> [Exercise instructions]
An exact copy of all the data below is needed.

> [Stored data]
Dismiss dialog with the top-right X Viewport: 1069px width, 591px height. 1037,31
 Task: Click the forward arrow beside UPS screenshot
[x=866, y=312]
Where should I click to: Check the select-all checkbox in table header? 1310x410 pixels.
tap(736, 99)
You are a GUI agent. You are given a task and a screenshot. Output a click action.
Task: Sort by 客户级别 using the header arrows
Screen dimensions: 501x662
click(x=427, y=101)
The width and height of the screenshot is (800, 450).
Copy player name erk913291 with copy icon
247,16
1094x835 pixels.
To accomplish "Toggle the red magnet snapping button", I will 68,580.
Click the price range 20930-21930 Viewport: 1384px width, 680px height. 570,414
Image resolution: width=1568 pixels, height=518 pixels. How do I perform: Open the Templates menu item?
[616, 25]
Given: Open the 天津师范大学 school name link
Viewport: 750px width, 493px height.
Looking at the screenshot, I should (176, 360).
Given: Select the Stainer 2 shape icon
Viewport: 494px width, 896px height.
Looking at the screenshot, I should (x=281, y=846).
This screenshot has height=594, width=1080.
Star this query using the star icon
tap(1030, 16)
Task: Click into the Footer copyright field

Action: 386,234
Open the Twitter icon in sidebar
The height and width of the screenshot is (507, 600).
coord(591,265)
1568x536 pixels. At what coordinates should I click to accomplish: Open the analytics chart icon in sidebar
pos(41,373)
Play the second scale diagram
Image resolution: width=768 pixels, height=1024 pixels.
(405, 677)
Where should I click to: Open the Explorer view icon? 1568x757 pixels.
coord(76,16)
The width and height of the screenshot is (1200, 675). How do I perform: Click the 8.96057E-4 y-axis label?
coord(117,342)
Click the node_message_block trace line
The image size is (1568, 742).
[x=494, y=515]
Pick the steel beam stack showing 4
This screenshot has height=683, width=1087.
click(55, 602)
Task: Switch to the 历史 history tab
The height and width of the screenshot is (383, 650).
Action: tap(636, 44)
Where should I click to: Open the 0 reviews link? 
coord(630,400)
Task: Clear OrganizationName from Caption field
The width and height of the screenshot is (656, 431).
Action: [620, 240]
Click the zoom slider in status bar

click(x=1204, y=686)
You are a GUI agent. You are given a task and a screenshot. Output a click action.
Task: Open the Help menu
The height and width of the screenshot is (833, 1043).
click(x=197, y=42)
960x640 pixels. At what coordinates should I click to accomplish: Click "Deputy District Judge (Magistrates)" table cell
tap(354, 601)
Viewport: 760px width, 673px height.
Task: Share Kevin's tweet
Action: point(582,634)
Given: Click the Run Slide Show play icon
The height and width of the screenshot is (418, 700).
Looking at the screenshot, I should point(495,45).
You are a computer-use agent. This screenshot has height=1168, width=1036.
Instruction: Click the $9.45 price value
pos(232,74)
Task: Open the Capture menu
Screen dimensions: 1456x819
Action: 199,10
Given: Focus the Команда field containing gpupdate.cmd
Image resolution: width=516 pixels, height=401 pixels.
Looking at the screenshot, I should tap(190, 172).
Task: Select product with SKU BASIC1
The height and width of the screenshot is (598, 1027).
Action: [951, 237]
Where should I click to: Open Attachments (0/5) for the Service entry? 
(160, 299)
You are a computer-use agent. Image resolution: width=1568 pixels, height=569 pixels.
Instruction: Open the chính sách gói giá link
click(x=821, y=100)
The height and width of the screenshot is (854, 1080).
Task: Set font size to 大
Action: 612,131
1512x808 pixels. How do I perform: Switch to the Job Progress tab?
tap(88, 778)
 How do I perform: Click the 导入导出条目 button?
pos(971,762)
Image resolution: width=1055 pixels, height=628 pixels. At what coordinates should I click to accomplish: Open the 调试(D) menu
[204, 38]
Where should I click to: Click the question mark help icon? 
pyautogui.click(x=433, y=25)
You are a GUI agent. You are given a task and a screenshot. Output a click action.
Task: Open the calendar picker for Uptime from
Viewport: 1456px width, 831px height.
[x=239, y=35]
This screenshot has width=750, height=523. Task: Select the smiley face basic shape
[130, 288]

> [Answer to the exercise]
Dismiss dialog with the top-right X Viewport: 1069px width, 591px height. 1037,31
 Task: Click the forward arrow beside UPS screenshot
[x=866, y=312]
Where should I click to: Check the select-all checkbox in table header? 1310x410 pixels.
tap(736, 99)
You are a GUI agent. You are given a task and a screenshot. Output a click action.
Task: Sort by 客户级别 using the header arrows
Screen dimensions: 501x662
click(x=427, y=101)
The width and height of the screenshot is (800, 450).
Copy player name erk913291 with copy icon
247,16
1094x835 pixels.
To accomplish "Toggle the red magnet snapping button", I will 68,580.
Click the price range 20930-21930 Viewport: 1384px width, 680px height. 570,414
Image resolution: width=1568 pixels, height=518 pixels. How do I perform: Open the Templates menu item?
[616, 25]
Given: Open the 天津师范大学 school name link
Viewport: 750px width, 493px height.
Looking at the screenshot, I should (176, 360).
Given: Select the Stainer 2 shape icon
Viewport: 494px width, 896px height.
Looking at the screenshot, I should (x=281, y=846).
This screenshot has height=594, width=1080.
Star this query using the star icon
tap(1030, 16)
Task: Click into the Footer copyright field

Action: 386,234
Open the Twitter icon in sidebar
The height and width of the screenshot is (507, 600).
coord(591,265)
1568x536 pixels. At what coordinates should I click to accomplish: Open the analytics chart icon in sidebar
pos(41,373)
Play the second scale diagram
Image resolution: width=768 pixels, height=1024 pixels.
(405, 677)
Where should I click to: Open the Explorer view icon? 1568x757 pixels.
coord(76,16)
The width and height of the screenshot is (1200, 675). How do I perform: Click the 8.96057E-4 y-axis label?
coord(117,342)
Click the node_message_block trace line
The image size is (1568, 742).
[x=494, y=515]
Pick the steel beam stack showing 4
This screenshot has height=683, width=1087.
click(55, 602)
Task: Switch to the 历史 history tab
The height and width of the screenshot is (383, 650).
Action: tap(636, 44)
Where should I click to: Open the 0 reviews link? 
coord(630,400)
Task: Clear OrganizationName from Caption field
The width and height of the screenshot is (656, 431).
Action: [620, 240]
Click the zoom slider in status bar

click(x=1204, y=686)
You are a GUI agent. You are given a task and a screenshot. Output a click action.
Task: Open the Help menu
The height and width of the screenshot is (833, 1043).
click(x=197, y=42)
960x640 pixels. At what coordinates should I click to accomplish: Click "Deputy District Judge (Magistrates)" table cell
tap(354, 601)
Viewport: 760px width, 673px height.
Task: Share Kevin's tweet
Action: point(582,634)
Given: Click the Run Slide Show play icon
The height and width of the screenshot is (418, 700).
Looking at the screenshot, I should point(495,45).
You are a computer-use agent. This screenshot has height=1168, width=1036.
Instruction: Click the $9.45 price value
pos(232,74)
Task: Open the Capture menu
Screen dimensions: 1456x819
Action: 199,10
Given: Focus the Команда field containing gpupdate.cmd
Image resolution: width=516 pixels, height=401 pixels.
Looking at the screenshot, I should tap(190, 172).
Task: Select product with SKU BASIC1
The height and width of the screenshot is (598, 1027).
Action: [951, 237]
Where should I click to: Open Attachments (0/5) for the Service entry? 
(160, 299)
You are a computer-use agent. Image resolution: width=1568 pixels, height=569 pixels.
Instruction: Open the chính sách gói giá link
click(x=821, y=100)
The height and width of the screenshot is (854, 1080).
Task: Set font size to 大
Action: 612,131
1512x808 pixels. How do I perform: Switch to the Job Progress tab?
tap(88, 778)
 How do I perform: Click the 导入导出条目 button?
pos(971,762)
Image resolution: width=1055 pixels, height=628 pixels. At what coordinates should I click to accomplish: Open the 调试(D) menu
[204, 38]
Where should I click to: Click the question mark help icon? 
pyautogui.click(x=433, y=25)
You are a GUI agent. You are given a task and a screenshot. Output a click action.
Task: Open the calendar picker for Uptime from
Viewport: 1456px width, 831px height.
[x=239, y=35]
This screenshot has width=750, height=523. Task: Select the smiley face basic shape
[130, 288]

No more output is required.